The tire failure expert relied on features of tire technology that the manufacturer did not dispute, as well as background facts about the particular tire on the Carmichaels' van. The expert's conclusion that a defect in the tire caused the accident rested on certain observations about the tire that Kumho Tire vigorously disputed. Kumho also disagreed with certain aspects of the tire expert's methodology, and asked the federal district court hearing the case to exclude it under Rule 702 of the Federal Rules of Evidence.
The district court took its cue from Daubert v. Merrell Dow Pharmaceuticals, which had solidified a gatekeeping role for trial judges in admitting expert testimony. Under Daubert, certain factors contribute to the reliability, and hence the admissibility, of expert testimony, one of which is the general validity of the expert's methods. The district court found the tire expert's methods not to be scientifically valid, and hence excluded his testimony. This meant that Kumho Tire would prevail. The Carmichaels appealed to the Eleventh Circuit.
────
• **INSTRUCTIONS FOR THE TASK**:
Using the Kumho Tire excerpt above, please explain in one to three sentences why the district court excluded the tire expert's testimony.

• **MATERIAL PROVIDED**:
────
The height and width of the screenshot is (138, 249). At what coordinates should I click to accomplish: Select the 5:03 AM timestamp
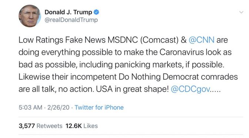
────
• **TASK RESPONSE**:
The district court followed Daubert v. Merrell Dow Pharmaceuticals. Under that case, the general validity of an expert's methods is one factor in the reliability, and therefore the admissibility, of expert testimony. The court found the tire expert's methods not scientifically valid, so it excluded his testimony.